Toutefois, la commissaire Maxine Marcus tempère : « Les investigations restent encore à une phase préliminaire » et « la Commission ne tire, à ce stade, aucune conclusion sur la nature exacte des violations présumées ni sur les responsabilités éventuelles ».
La vérité sous les balles
Au-delà des exactions, les enquêteurs dénoncent des entraves à l’accès humanitaire, des mauvais traitements en détention ainsi que des menaces contre les défenseurs des droits humains et les journalistes. Faute de garanties sécuritaires et sanitaires, la mission n’a pas pu se rendre à Goma. Pourtant, la Commission entend poursuivre ses investigations dès que les conditions le permettront.
Comme le rappelait Nelson Mandela : « Refuser aux gens leurs droits fondamentaux, c’est contester leur humanité même. » Cette réflexion résonne avec une force particulière dans l’Est de la République démocratique du Congo, où la protection des civils demeure un impératif autant moral que juridique.
L’urgence d’agir
Ce rapport préliminaire ne désigne encore aucun responsable.
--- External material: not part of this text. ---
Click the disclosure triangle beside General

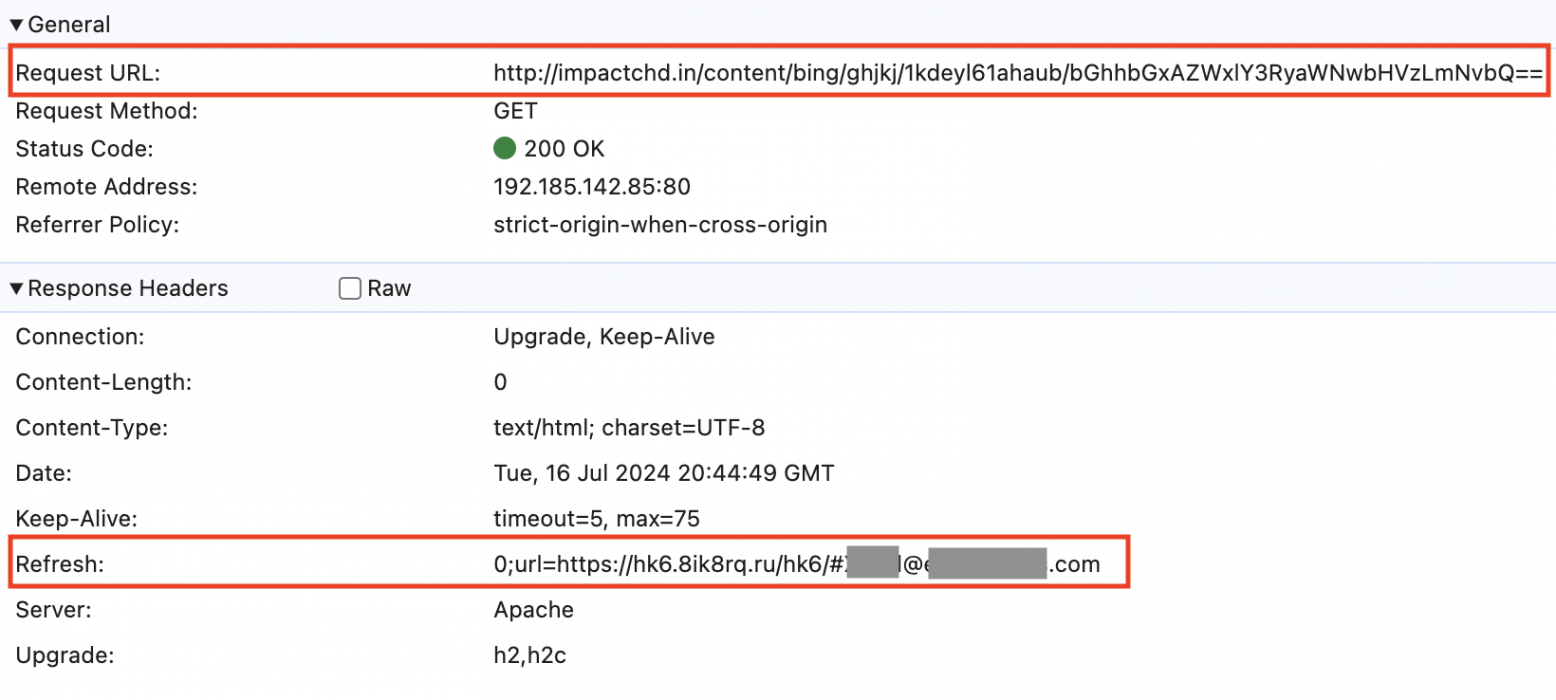pos(17,23)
Il révèle néanmoins l’ampleur d’une crise qui fragilise durablement la sécurité, la gouvernance, la santé, l’éducation et le tissu social. Il rappelle aussi que la recherche de la vérité exige du temps, de la rigueur et la protection des témoins.
Comme l’affirmait Martin Luther King Jr. : « Une injustice commise quelque part est une menace pour la justice dans le monde entier. » Dans l’Est de la RDC, cette injustice interpelle désormais bien au-delà des frontières. Car lorsqu’un peuple lutte encore pour préserver sa dignité, c’est l’humanité tout entière qui est appelée à répondre présente.